Sinopse
Em 1807, perante a invasão de Portugal pelas tropas napoleónicas, a corte transferiu-se para o Brasil. D. Carlota Joaquina, mulher do príncipe regente, o futuro D. João VI, tornar-se-ia rainha de Portugal já no Novo Mundo, destino que seria partilhado com a sua futura nora, D. Leopoldina de Habsburgo, mulher de D. Pedro IV, imperatriz do Brasil e rainha de Portugal.

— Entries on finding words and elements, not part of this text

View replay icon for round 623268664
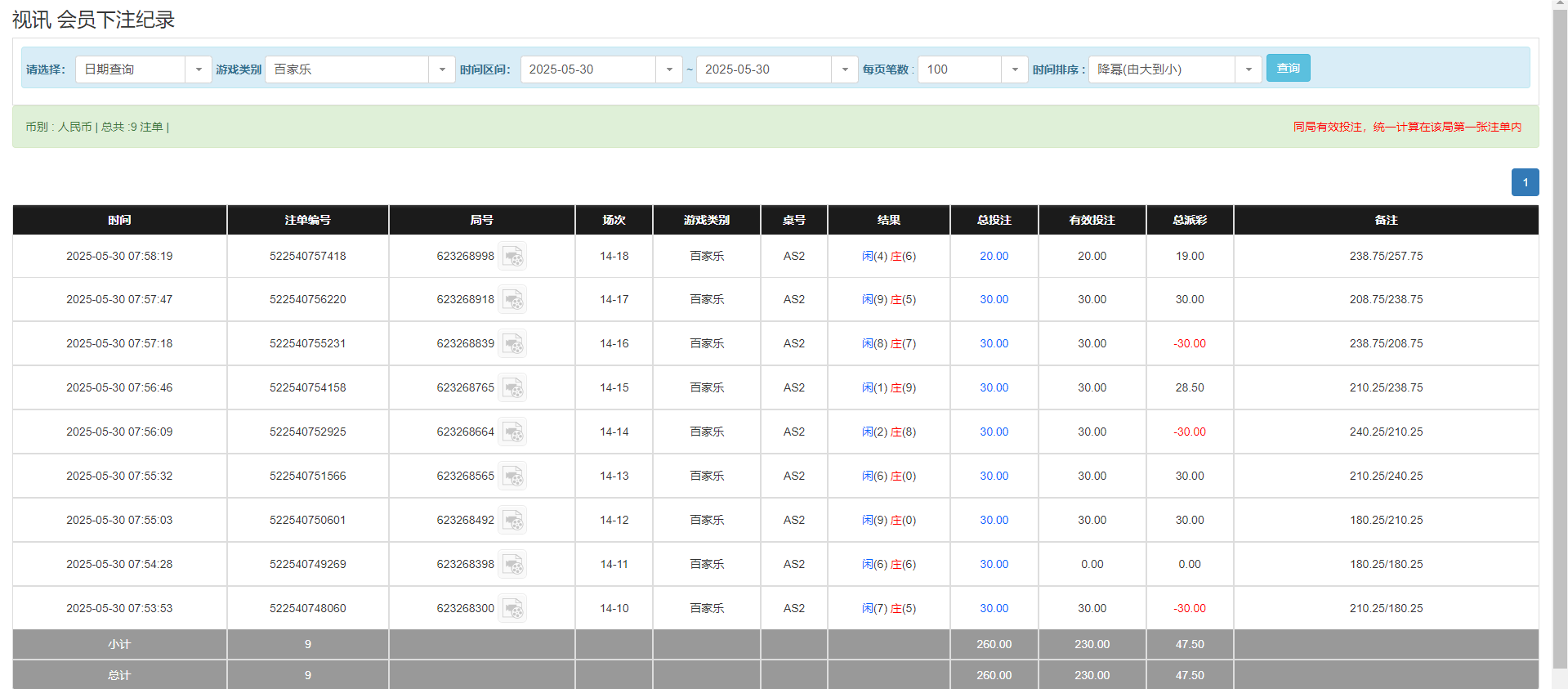point(512,432)
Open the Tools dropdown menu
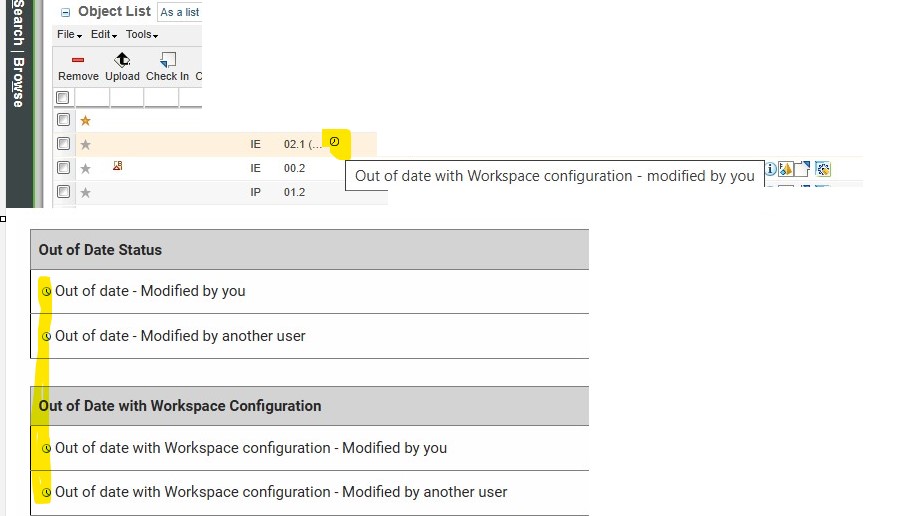 click(142, 35)
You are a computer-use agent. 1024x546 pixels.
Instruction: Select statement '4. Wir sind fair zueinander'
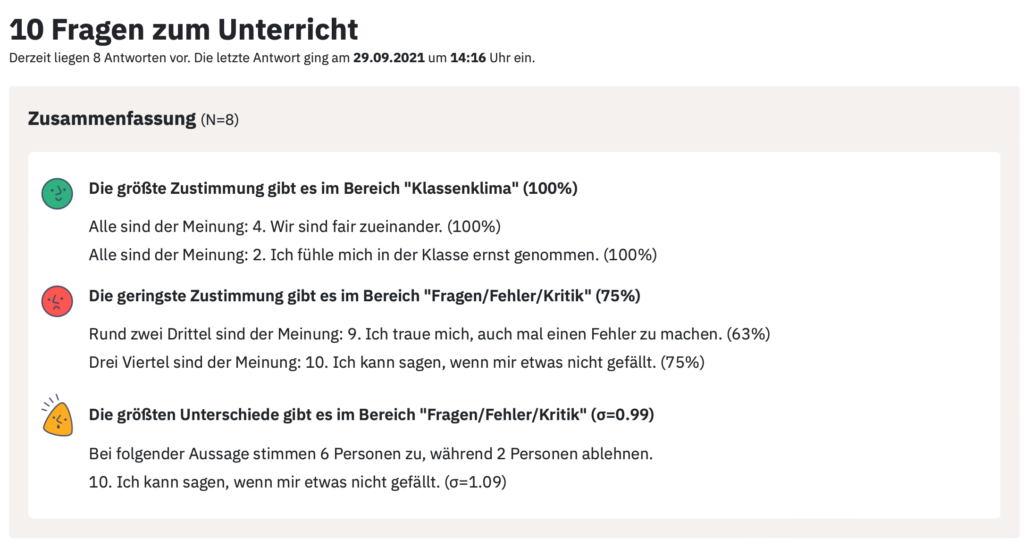[x=295, y=227]
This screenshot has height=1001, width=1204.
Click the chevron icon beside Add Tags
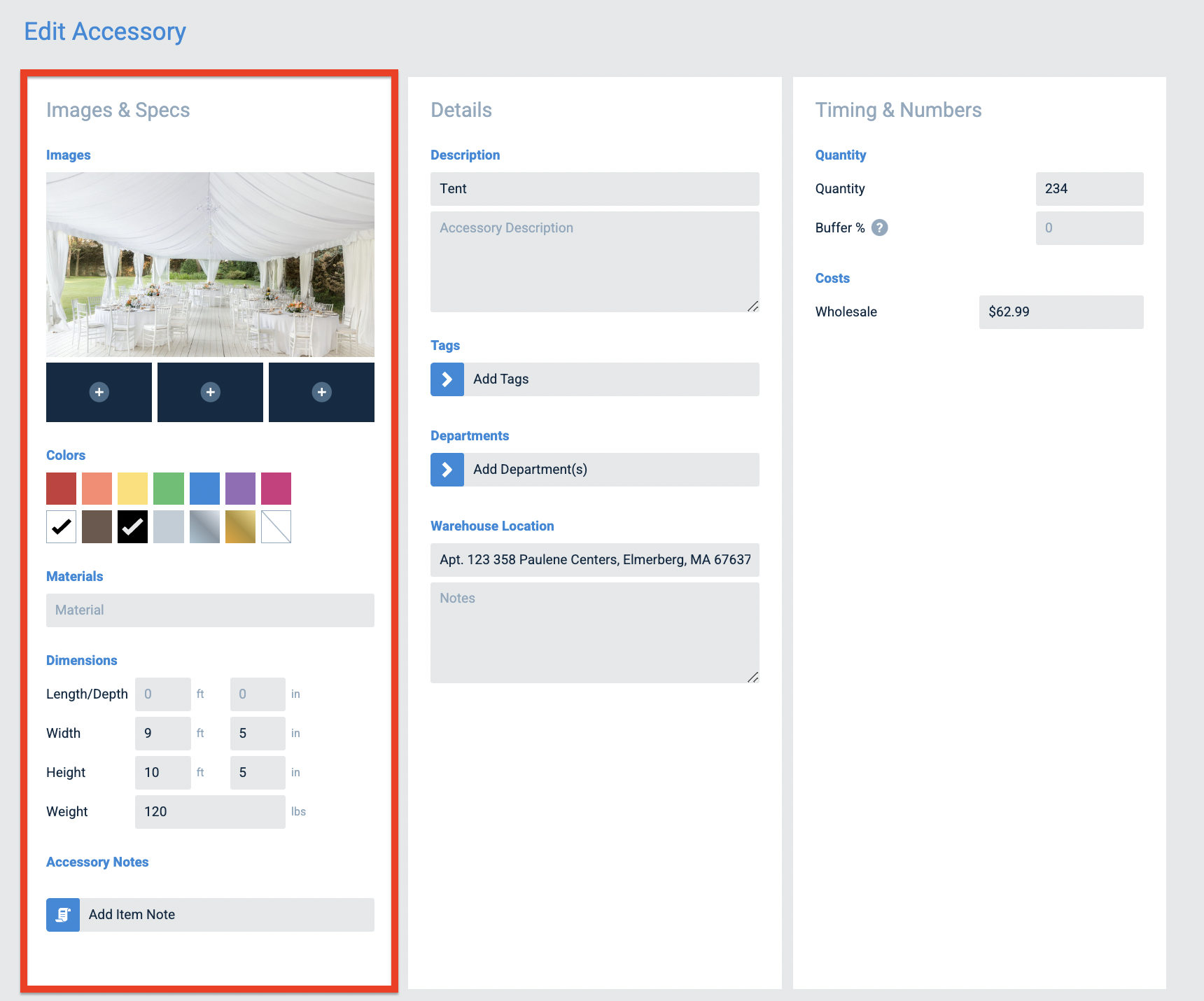[447, 379]
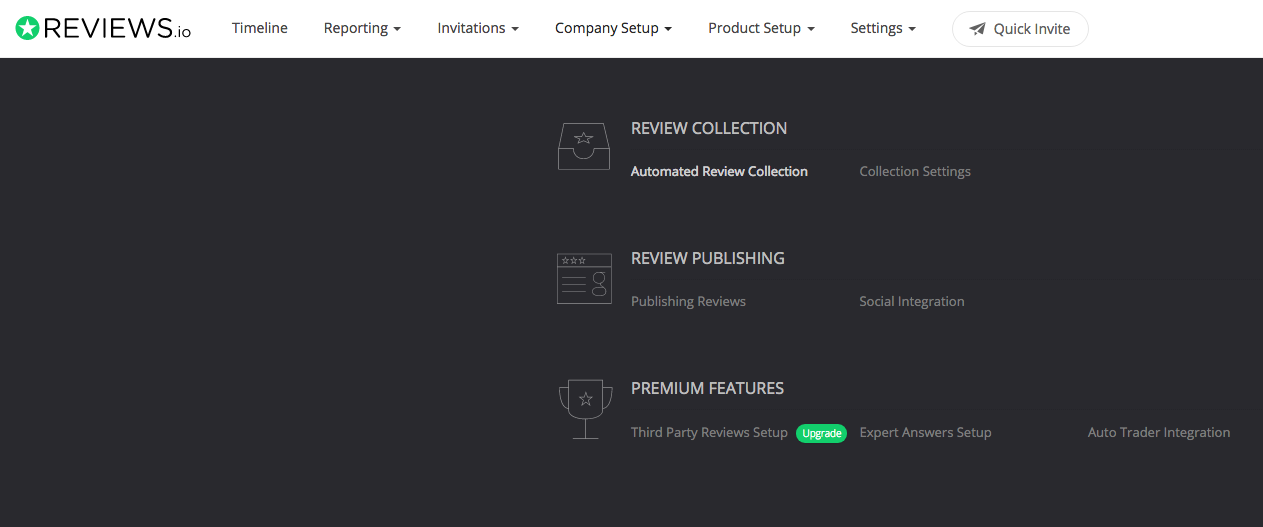Click the REVIEW PUBLISHING heading

click(708, 258)
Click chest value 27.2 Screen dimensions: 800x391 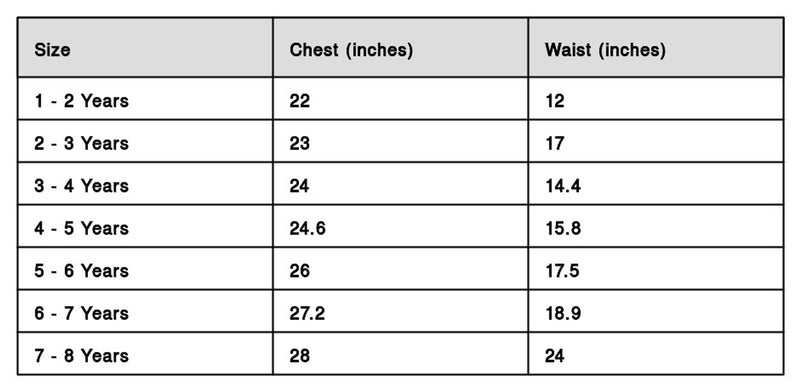(x=307, y=313)
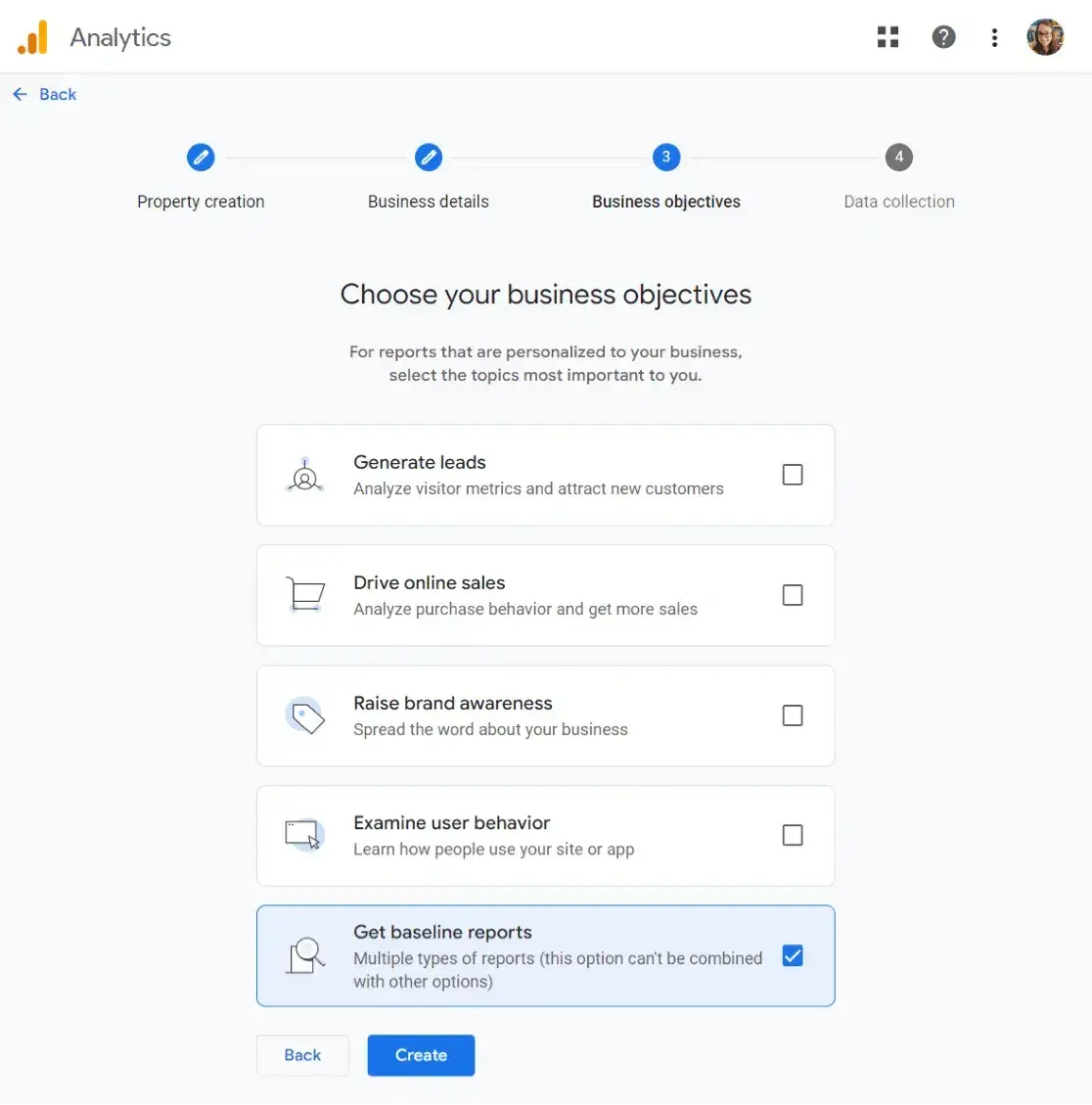Click the Business details pencil step icon
This screenshot has width=1092, height=1105.
pos(429,158)
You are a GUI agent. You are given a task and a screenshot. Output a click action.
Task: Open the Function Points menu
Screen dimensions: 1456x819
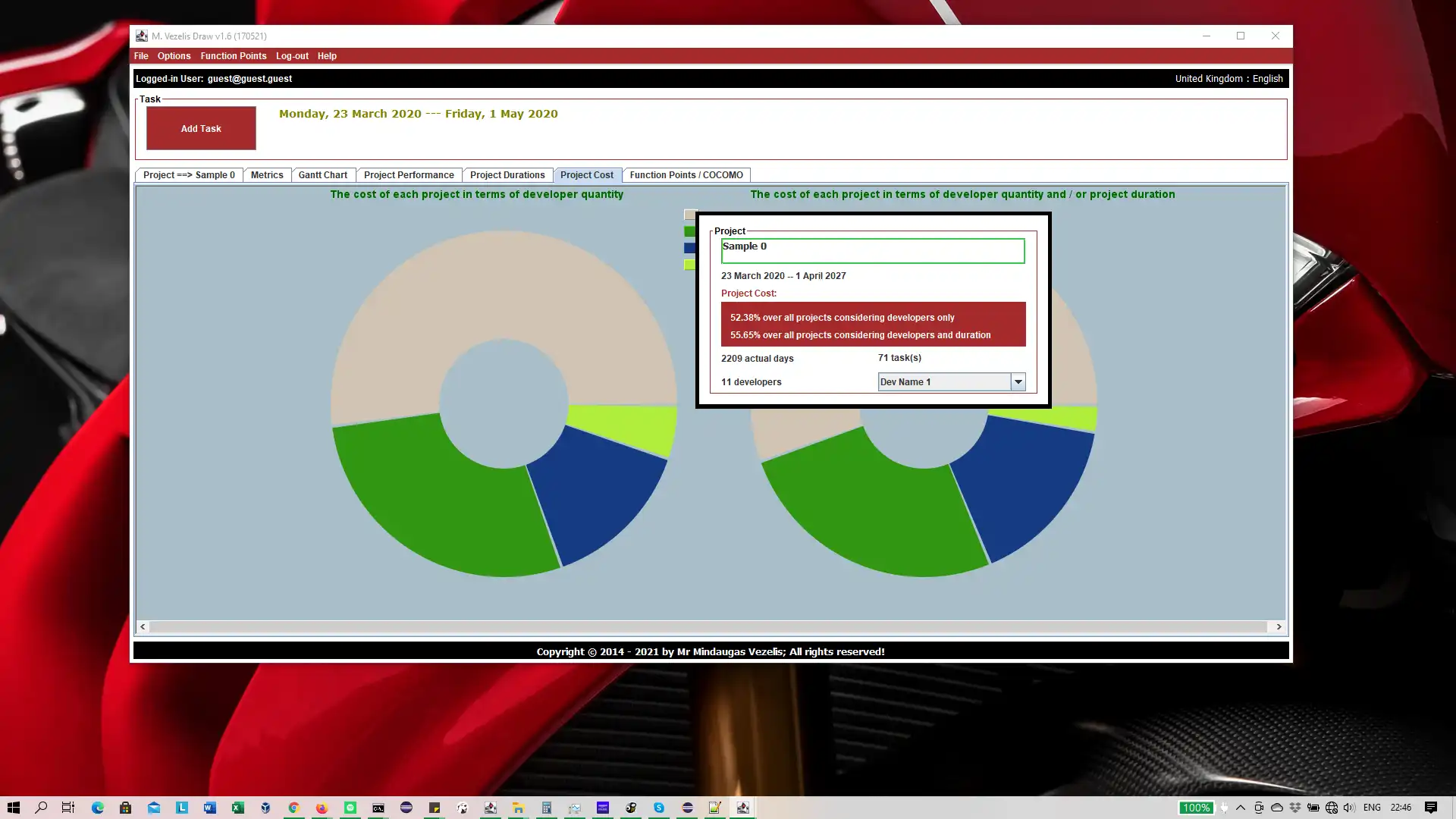click(x=233, y=56)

Carlota Joaquina (1775-1830) é talvez a mais controversa rainha de Portugal. A imagem negativa que dela ficou construiu-se em torno do seu aspecto físico, longe da harmonia e da beleza desejáveis numa princesa, e das suas características morais, sendo acusada de ambição política desmedida, de dissimulação e de traição. Carlota Joaquina manobrou habilmente nos meandros políticos peninsulares e americanos, sempre descontente com a sua situação de consorte. Acompanhou a corte na deslocação para o Brasil, onde foi motivo de embaraços diplomáticos, e, de regresso a Lisboa em 1821, assumiu posições polémicas ao rejeitar a Constituição, convertendo-se num polo aglutinador das forças antiliberais.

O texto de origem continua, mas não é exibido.